Harassment of Mr. Mahmoud Khelili24
In September 2002, Mr. Mahmoud Khelili, lawyer and President of the National Union of Algerian Lawyers received death threats on his home telephone. These threats were connected to his work as the lawyer of the Director of Social Actions of the Oran Prefecture in a serious affair that involved the responsibility of the armed forces and senior civil servants in international drug trafficking. On 2 September 2002, his son also received a death threat for his father, on his cell phone.
Mr. Khelili is being harassed because of his commitment to human rights; he remains under surveillance and his telephone is still tapped.

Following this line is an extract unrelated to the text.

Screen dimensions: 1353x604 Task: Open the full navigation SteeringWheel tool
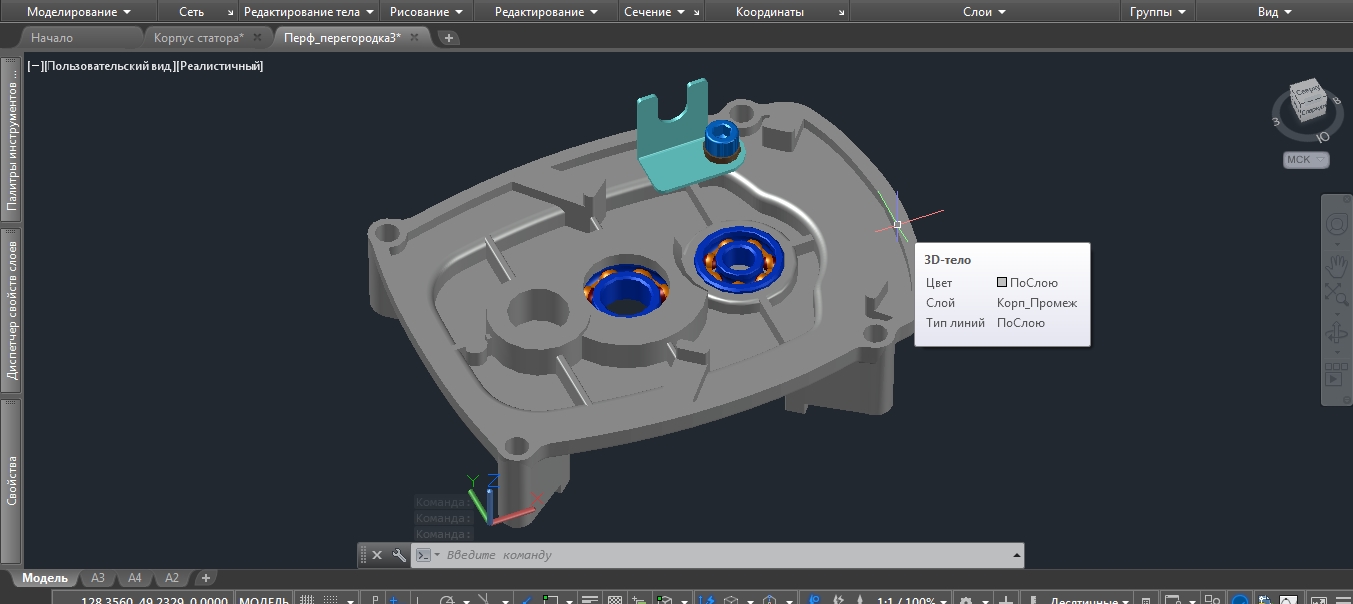1336,225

Harassment of Mr. Salah-Eddine Sidhoum25
On 16th December 2002, two plainclothes agents brought a summons to the home of Dr. Salah-Eddine Sidhoum, a surgeon and human rights defender. His aunt was home and said that the doctor had moved eight years ago. They told her that if the doctor was not there, his wife had to present herself, that afternoon, at the headquarters of the El Madania mobile unit of the judicial police which is infamously known as a place of torture, whereas Mrs. Sidhoum's home falls within the precinct of the El Mouradia police. She decided not to go to the El Madania police station. This summons was part of the harassment that the Sidhoum family has been subjected to since January 2002 when Dr. Sidhoum published a file on human rights violations by the Algerian Government, with emphasis on forced disappearances and torture.

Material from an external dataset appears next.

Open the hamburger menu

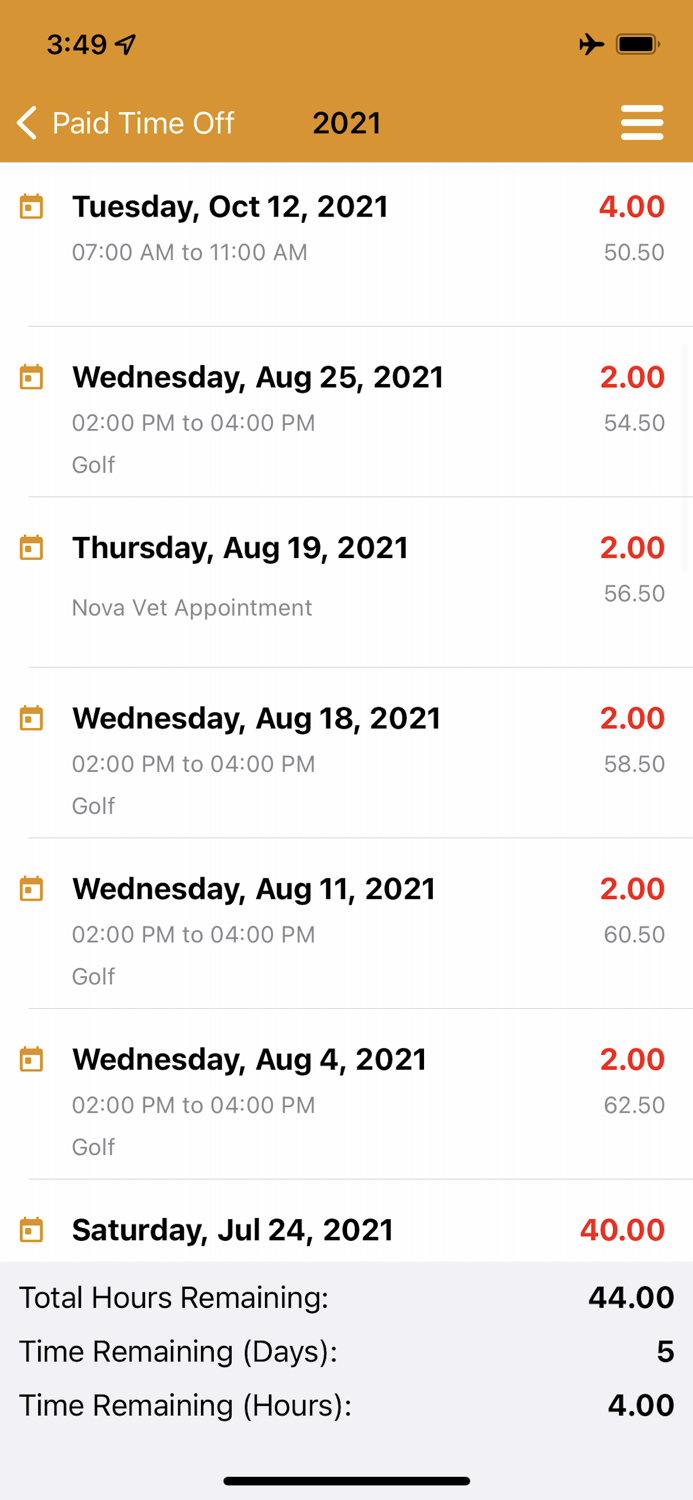coord(642,122)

Since December 1994, when three armed individuals came to his home to kill him, fear of reprisal for his work on human rights has made Dr. Sidhoum live underground.
He has already been arrested twice, once in 1980 after standing up for the liberation of people arrested during the springtime Berber demonstrations and then again in June 1992, after the 11th January coup d'État, for having denounced violations committed by the gendarmes. In 1997 he was sentenced to 20 years in prison in absentia, in application of Article 87 of the Penal Code which includes "belonging to an armed group and acts of terrorism".
[Refworld note: This report as posted on the FIDH website (www.fidh.org) was in pdf format with country chapters run together by region. Footnote numbers have been retained here, so do not necessarily begin at 1.]
16. See Report of Judicial Observation Missions: "Instrumentalisation de la justice: les victimes et leurs défenseurs sur le banc des accusés", 5 July 2002.
17. See Annual Report 2001 and press releases of 5 January and 25 February 2002.
18. See Annual Report 2001.
19. See Urgent Appeals DZA 001/0302/OBS 018, 018.01 and 018.02.
20. See Urgent Appeal DZA 004/1102/OBS 064.
21. See Annual Report 2001.
22. See Urgent Appeals DZA 002/0402/OBS 026 and 026.01.
23. Report of international judicial observation mission, 5 July 2002: Instrumentalisation de la justice: les victimes and leurs défenseurs sur le banc des accusés.
24. See Annual Report 2001 and Urgent Appeal DZA 002/0902/OBS 059.
25. See Urgent Appeal DZA 005/1202/OBS 072.